Relays, one of the earliest electronic devices, invented by Joseph Henry in 1835, seem simple enough: energize an electro-magnet to pull an armature that closes a switch. De-energize the electro-magnet so that a spring returns the armature to its original position to open the switch. The switch can pass more current than is needed to energize the electro-magnet, so relays act as digital amplifiers.

Basic relay terminology

There is a naming scheme use to indicate the number of switches and terminals a relays contains. Poles refer to the number of switches controlled by a single electro-magnet.
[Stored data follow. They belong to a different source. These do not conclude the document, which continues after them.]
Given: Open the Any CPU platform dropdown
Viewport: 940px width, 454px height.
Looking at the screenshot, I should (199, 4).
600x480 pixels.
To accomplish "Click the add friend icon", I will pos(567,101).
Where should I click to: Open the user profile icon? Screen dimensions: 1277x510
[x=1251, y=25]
Throws refer to the number of contacts each switch has: single-throw (for a basic on-off switch) or double-throw (for an on-on switch with both "normally open" and "normally closed" contacts in addition to the common one). These combinations are all very common:

  • SPST - Single Pole, Single-Throw
  • SPDT - Single Pole, Double-Throw
  • DPST - Double Pole, Single-Throw
  • DPDT - Double Pole, Double-Throw
  • QPST - Quad Pole, Single-Throw
  • QPDT - Quad Pole, Double-Throw

Figure 1 - Schematic symbol for SPDT Relay

Relay connections:

  • Coil X and Coil Y: Power input into the electromagnet.
  • C: Common
  • N.O.: Normally Open
  • N.C.: Normally Closed

Figure 2 Physical Diagram

Advanced Properties

Although seemingly simple device, their details are quite complex and relays have many "interesting" properties which are either useful to exploit or are pitfalls to be avoided.

Pickup Voltage

The pickup voltage is the minimum voltage across the coil needed to close the switch. For example, for one particular "12V" relay, the pickup voltage is 7.5V.

Dropout Voltage

The dropout voltage is the maximum voltage below which a closed switch will open. For example, for the same "12V" relay, the dropout voltage is 3.3 V.
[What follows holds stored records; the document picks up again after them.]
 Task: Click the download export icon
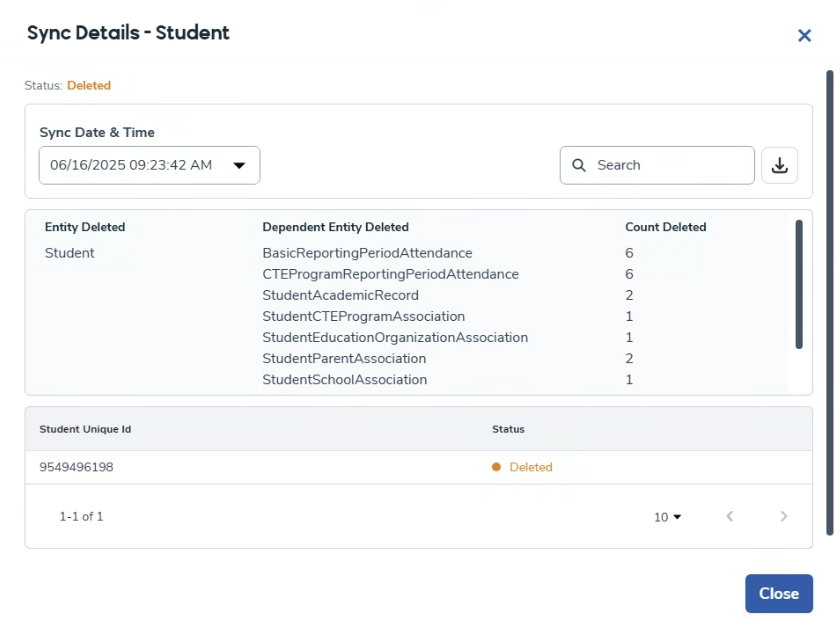point(780,166)
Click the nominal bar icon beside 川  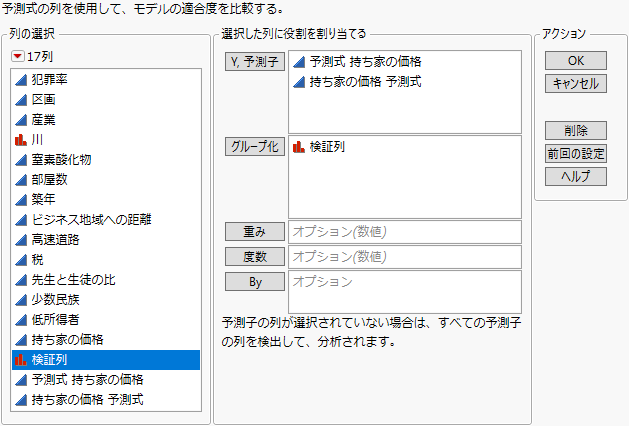tap(21, 139)
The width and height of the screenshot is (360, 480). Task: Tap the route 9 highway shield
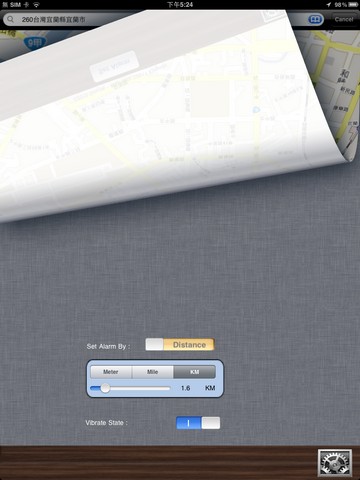tap(35, 42)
Why are pickup and dropout voltages so different (or different at all) you might ask? The equation for the force generated on the armature is:

F = 2*pi*(N^2) / (A * (R0 + x/A)^2)

Where:

  • N is ampere-turns
  • A is area of pole piece
  • x is distance between pole-piece and armature
  • R0 is reluctance of the iron pieces

The key point is that the force is stronger when the distance x is smaller (when the relay is closed), so lower "ampere-turns" (current) is needed to generate the same force.

Heat

The resistance of the copper wire used in the coil increases with temperature, so the current through the relay will decrease if the voltage across the coil is held constant. The magnetic field strength is directly proportional to current, so the pickup and dropout voltages do vary with temperature.

Contacts

The most troublesome part of a relay (or any switch) is the switch contacts. There is no ideal material for contacts:

Bounce

The switch contacts bounce when the relay is opened or closed, so you do not get a clean electrical edge.

Dirt

If particles of dirt get between the contacts, the switch will not be closed. Some relays are sealed and have bifurcated contacts (have two contacts in parallel) to help prevent this.

Contact erosion

The contacts will erode over time due to mechanical wear and electrical arcing.

Contact welding

An arc may be strong enough to cause the contacts to weld together so that the relay "sticks" closed.

Contact Carbonizing

Soot from arcing can coat the contacts so badly that an electrical connection is not made when the relay is closed.

Wetting Current

It turns out that having too low a current through the contacts also leads to reliability problems. A minimum "wetting current" is useful to clean oxide coatings off of the contacts. Oxide can build up on contacts to such a degree that a connection is not made even when the contacts are closed.

Contact Force

When a relay is energized, there is a minimum amount of force needed beyond the minimum needed to just close the contacts. This increases the surface area of contacting region to provide a better connection.